1932 Rudge 350cc Racing Motorcycle, the ex-works, Isle of Man TT
The full potential of Rudge’s four-valves-per-cylinder design was slow to emerge, but in 1928 Graham Walker’s works 500 became the first motorcycle to win a road race - the Ulster Grand Prix - at an average speed in excess of 80mph, a feat which led to the introduction of the legendary ‘Ulster’ sports model. Early engines deployed parallel valves in a pent-roof combustion chamber, but then in 1930 a trio of 350s appeared at the Isle of Man with radially disposed valves. This new arrangement emphatically demonstrated its superiority when the Rudge team of Tyrell Smith, Ernie Nott and Graham Walker finished 1st, 2nd and 3rd in the Junior TT. Nott, Walker, Smith and Wal Handley were entered on 500s in the Senior race, Handley finishing 1st at a record speed of 74.24mph with Walker 2nd, Smith 6th and Nott 7th, winning for Rudge the coveted Team Prize.

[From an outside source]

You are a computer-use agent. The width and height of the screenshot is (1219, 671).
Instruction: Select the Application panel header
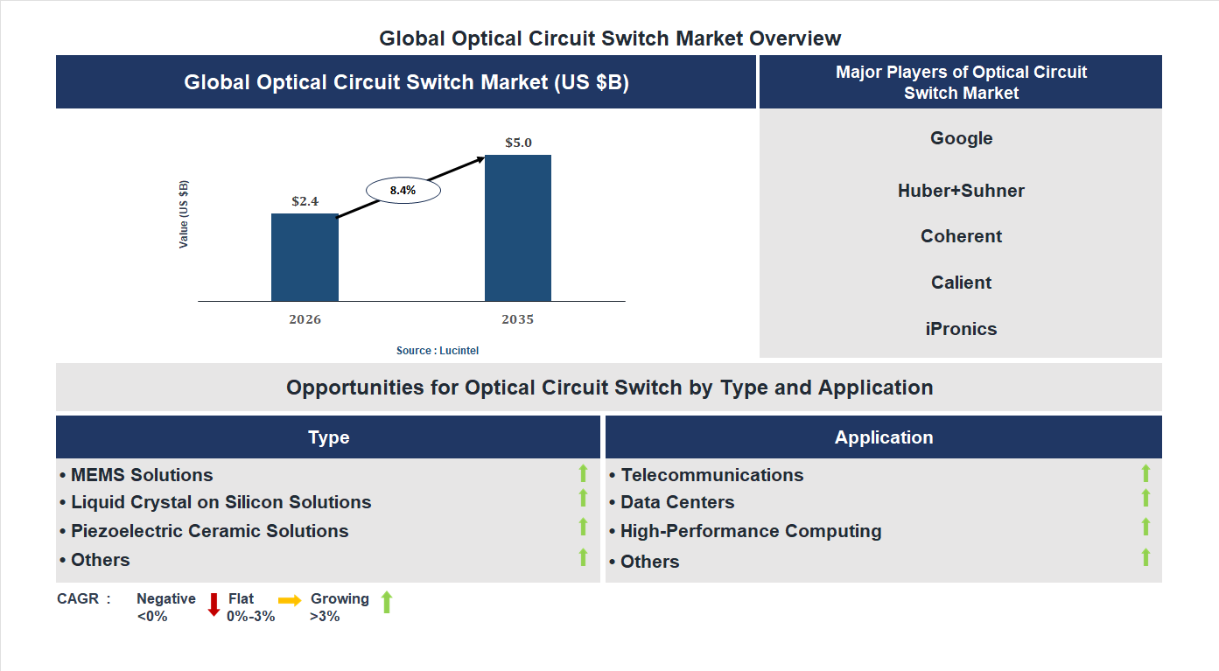pyautogui.click(x=884, y=437)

Although the 350s had demonstrated the effectiveness of the radial four-valve cylinder head, the 500s had kept the old parallel valve layout and were redesigned for the 1931 season with a combination ‘semi-radial’ arrangement, incorporating radial exhausts and parallel inlets. There was also an all-Rudge racing 250 for the first time (JAP engines had been used hitherto) with 350-style top-end. The 1931 season started well for Rudge, with outright and 350cc class wins in the North West 200, while the new 250 enjoyed a dream debut at the Isle of Man TT, Graham Walker winning the Lightweight event at record speed with Tyrell-Smith 2nd and Ernie Nott 4th. In the Junior and Senior events however, the works Rudges were stricken by handling problems attributed to altered weight distribution caused by relocating the magnetos behind the cylinders. Ernie Nott was Rudge’s top performer with 3rd place in the Junior and 4th in the Senior, both races being dominated by the overhead-camshaft Nortons.

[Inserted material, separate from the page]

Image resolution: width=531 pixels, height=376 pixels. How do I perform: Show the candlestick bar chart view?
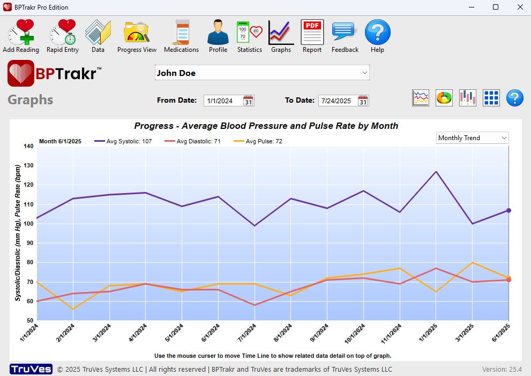pyautogui.click(x=468, y=98)
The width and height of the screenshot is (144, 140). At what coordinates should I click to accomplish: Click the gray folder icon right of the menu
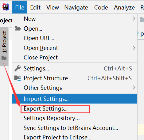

Difficult trading conditions in the early 1930s had seen Rudge sales falling steadily, so for 1932 the works racing effort was cut back to ten machines: three 250s, three 350s and four 500s. Both the 350 and 500 engines reverted to a front-mounted magneto, while the latter benefited from redesigned inlet valves and ports. Once again Rudge dominated the North West 200, repeating its 1931 result, but met with further disappointment at the TT. Despite an exceptionally strong four-man team comprising Ernie Nott, Graham Walker, H G Tyrell-Smith and Walter Handley, the best results were Handley’s 2nd and Tyrell-Smith’s 3rd places in the Junior, though Nott had been leading the Lightweight race when his engine blew up on the final lap.
This ex-works TT Rudge was found in Waterford, Ireland in the 1970s (H G Tyrell-Smith was Irish, so it is possible that this may have been his bike). Recorded in the VMCC Register as a works machine, it possesses numerous distinguishing features differentiating it from the catalogued ‘TT Replica’ model sold to customers. These include: 8” alloy brake plates; left-hand side fully ribbed crankcase; 6-bolt fixing on rocker plates (Replica Model had 4); oval inlet port; oversize valves; handlebar adjusters; carburettor with ‘10 TT 32’ markings; steering damper; left-hand gearchange with crossover shaft; separate oil feed to the camshaft; and engine stamped ‘TT427’.